We are looking for a second hand Starlight or StarFire. Needs to be the smaller length (17-20'), 2 berth and no more than 3 years old with the new 2.0HDI engine (or above). We are golfers so the extra exterior storage is wonderful.

Not many about but here's hoping !!

If anyone hears of anything or knows a good source - please let us know.

Regards,

Keith & Viv


----------



## 94639 (May 1, 2005)

Hi KeithRR

Southern Motorhome Centre at Taplow have a few Autocruise models available at the moment Have a look at the link below

http://www.southernmotorhomes.co.uk/


----------



## Rapide561 (Oct 1, 2005)

*Autocruise*

Hi

You may find a good chance of finding one at an Autocruise dealer.

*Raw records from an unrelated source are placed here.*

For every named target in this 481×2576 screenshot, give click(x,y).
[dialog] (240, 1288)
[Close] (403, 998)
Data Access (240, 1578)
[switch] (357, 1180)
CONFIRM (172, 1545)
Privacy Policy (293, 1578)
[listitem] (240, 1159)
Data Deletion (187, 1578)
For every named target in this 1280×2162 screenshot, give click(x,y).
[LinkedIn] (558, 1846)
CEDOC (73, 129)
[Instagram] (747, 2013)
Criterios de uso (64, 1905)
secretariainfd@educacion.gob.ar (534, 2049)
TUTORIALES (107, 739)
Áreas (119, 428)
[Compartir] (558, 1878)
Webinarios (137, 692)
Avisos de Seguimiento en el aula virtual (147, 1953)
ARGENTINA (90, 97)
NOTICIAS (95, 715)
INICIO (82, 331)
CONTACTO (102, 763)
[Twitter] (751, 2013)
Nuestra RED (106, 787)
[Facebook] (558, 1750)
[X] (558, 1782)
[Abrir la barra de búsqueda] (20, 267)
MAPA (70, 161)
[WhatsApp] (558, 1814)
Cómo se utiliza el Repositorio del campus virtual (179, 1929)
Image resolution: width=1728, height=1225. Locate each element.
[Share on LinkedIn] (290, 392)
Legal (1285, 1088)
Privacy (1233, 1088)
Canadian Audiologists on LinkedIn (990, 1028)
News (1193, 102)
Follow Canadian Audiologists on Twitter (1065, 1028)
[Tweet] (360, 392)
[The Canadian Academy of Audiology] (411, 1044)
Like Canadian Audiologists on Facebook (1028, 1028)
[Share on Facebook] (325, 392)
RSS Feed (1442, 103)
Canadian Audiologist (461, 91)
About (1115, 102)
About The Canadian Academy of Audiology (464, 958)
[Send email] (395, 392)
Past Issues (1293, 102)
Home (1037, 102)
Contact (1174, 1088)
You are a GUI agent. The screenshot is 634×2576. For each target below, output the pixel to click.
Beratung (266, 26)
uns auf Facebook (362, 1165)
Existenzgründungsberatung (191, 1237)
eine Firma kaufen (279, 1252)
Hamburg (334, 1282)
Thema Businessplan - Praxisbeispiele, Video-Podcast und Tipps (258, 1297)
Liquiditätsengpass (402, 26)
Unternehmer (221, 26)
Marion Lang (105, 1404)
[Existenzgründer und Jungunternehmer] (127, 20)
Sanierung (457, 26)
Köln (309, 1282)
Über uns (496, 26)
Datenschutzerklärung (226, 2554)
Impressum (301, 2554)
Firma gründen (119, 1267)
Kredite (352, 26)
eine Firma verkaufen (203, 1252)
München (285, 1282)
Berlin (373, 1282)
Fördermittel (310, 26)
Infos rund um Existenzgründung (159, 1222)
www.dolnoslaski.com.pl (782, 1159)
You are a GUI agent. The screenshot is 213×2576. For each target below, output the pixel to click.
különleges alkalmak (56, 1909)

Look at www.autocruise.co.uk and then click on the dealer link.

I would imagine that a dealers who trrades in new Autocruise vans is likely to carry a used stock.

If you also look at www.brownhills.co.uk they have a search facility for your requirements. I am not recommending this dealer, equally I am not advising you to dismiss them.

Rapide561


----------



## 100390 (Aug 7, 2006)

Try marquis, they are also Autocruise and usually carry a good stock


----------